6Speed, Go on any of the camper forums. There are a ton of threads on this topic.


----------



## 6Speed (Mar 8, 2013)

Thanks. I know of one.


----------



## huntingnut (Nov 27, 2012)

My experience running the furnace off battery power, is that battery doesn't last too long when it's cold. Running two or more in parallel definitely helps with longevity.


----------



## huntingnut (Nov 27, 2012)

This article sparked my interest with portable solar power. However it was written in 2011. http://www.trailerlife.com/camper-trailer-news/trailer-gear/rv-solar-power/

There are a lot of you tube videos and reviews available too.

I have a couple of 7 and 13 watt portable panels and a 100 watt power pack for when I camp out in the Ontario bush country and have relatively good success keeping my cell phone, GPS, PLB, flash light and lantern charged. 

For my camper that's parked out in the woods, I'm thinking about going with 4 Goal Zero Boulder 30 watt panels, and the Guardian Battery Tender.

For additional portable power around deer camp, home or for a drive-in camping trip, I purchased a Goal Zero yeti 400 and really like it a lot. I charge that using a Goal Zero Escape 30 Watt panel.

Are there other systems that might be better? Probably, but Goal Zero fits my budget and it works well.

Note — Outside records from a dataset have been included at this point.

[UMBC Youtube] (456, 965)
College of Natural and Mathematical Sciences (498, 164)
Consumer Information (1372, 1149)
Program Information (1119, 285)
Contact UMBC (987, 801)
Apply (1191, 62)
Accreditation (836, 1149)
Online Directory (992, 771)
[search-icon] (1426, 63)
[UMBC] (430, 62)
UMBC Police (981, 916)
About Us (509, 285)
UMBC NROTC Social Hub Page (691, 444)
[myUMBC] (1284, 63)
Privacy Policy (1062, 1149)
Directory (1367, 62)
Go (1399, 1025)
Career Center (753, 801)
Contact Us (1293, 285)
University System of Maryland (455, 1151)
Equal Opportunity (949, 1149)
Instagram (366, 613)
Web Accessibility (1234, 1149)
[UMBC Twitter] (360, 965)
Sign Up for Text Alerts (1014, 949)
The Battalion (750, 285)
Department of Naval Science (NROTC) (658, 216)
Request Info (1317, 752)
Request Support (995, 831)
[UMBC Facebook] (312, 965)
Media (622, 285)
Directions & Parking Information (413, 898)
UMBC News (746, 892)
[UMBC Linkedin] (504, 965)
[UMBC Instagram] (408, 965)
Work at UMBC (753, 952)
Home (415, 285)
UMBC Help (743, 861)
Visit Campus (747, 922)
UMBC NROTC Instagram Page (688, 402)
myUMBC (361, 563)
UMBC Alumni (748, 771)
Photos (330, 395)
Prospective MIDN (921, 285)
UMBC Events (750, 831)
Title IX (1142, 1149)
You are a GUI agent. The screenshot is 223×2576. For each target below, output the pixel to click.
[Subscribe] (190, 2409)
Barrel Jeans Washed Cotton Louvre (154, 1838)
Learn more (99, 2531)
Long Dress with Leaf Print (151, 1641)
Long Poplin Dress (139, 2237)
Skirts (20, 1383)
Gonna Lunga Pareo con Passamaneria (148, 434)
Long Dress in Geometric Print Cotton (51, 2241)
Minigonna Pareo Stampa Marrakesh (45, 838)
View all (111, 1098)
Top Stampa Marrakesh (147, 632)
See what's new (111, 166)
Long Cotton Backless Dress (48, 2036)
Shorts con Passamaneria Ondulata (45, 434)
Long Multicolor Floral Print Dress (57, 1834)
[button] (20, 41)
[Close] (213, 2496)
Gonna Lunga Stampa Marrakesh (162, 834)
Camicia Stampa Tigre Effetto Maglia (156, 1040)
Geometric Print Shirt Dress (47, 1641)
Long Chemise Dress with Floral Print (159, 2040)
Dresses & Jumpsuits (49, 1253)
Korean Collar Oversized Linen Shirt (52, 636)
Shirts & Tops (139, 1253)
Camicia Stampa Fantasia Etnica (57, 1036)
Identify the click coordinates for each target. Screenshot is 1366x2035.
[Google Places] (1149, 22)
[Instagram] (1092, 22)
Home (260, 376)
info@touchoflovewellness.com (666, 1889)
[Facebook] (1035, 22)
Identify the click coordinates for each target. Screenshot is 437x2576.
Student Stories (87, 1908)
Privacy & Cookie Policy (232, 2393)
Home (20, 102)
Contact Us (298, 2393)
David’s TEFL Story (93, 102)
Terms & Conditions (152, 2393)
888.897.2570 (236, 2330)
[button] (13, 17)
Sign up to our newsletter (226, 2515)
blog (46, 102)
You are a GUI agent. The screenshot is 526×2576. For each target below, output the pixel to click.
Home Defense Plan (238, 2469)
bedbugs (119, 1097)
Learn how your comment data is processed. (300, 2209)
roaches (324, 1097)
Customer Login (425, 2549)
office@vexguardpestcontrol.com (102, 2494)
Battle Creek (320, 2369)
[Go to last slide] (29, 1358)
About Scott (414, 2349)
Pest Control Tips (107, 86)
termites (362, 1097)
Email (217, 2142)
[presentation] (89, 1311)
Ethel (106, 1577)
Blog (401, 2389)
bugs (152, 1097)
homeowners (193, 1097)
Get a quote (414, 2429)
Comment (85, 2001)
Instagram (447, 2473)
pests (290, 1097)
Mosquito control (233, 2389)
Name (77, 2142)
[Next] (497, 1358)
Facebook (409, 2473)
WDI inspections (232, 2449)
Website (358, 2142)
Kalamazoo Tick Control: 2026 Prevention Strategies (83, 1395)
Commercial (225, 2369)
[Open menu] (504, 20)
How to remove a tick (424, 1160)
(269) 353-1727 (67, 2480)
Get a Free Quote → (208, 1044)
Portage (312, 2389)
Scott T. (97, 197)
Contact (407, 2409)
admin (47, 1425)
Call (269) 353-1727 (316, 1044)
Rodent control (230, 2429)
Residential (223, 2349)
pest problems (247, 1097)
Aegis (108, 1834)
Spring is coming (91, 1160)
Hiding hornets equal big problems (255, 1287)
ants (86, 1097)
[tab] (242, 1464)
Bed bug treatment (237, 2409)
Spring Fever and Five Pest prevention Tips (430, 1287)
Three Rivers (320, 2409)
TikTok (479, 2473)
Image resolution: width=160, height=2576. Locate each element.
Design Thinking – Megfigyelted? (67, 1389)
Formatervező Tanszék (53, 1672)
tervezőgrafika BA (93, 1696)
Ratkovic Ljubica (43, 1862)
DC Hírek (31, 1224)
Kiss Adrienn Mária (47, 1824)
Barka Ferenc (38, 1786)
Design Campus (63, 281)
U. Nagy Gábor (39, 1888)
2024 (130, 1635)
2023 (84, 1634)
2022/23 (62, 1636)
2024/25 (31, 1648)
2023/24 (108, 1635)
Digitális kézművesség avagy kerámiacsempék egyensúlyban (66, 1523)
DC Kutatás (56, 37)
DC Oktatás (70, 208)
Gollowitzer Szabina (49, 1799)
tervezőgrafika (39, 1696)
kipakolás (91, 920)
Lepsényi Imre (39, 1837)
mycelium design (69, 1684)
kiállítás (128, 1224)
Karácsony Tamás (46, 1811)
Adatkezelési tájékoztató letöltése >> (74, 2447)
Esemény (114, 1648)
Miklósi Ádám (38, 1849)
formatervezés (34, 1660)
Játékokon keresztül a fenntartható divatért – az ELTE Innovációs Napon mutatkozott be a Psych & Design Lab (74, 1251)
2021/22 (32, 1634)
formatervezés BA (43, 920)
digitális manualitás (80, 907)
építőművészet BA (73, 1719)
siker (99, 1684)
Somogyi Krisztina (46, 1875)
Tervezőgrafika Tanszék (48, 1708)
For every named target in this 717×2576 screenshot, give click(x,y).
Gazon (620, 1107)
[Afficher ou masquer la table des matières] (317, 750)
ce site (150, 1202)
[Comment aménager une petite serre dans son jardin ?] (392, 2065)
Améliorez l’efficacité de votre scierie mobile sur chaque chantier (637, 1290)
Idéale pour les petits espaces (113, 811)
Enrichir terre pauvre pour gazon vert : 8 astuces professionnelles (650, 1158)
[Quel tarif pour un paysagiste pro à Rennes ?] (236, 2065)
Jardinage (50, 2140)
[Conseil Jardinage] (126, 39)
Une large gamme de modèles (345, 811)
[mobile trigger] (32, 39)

I'm also looking into a small wind turbine for the cloudy days, winter and night time charging.


----------



## FREEPOP (Apr 11, 2002)

I've had more than one wet cell last more than 10-15 years. 
Bring inside in the winter, charge once or twice and charge after each use, is all the maintenance that I do. Nice to charge in between camping spots or I can hook it up at camp and run the truck for a little while to charge. I also have a small 2000 watt generator if I want to use that too. 
That's enough bang for my buck


----------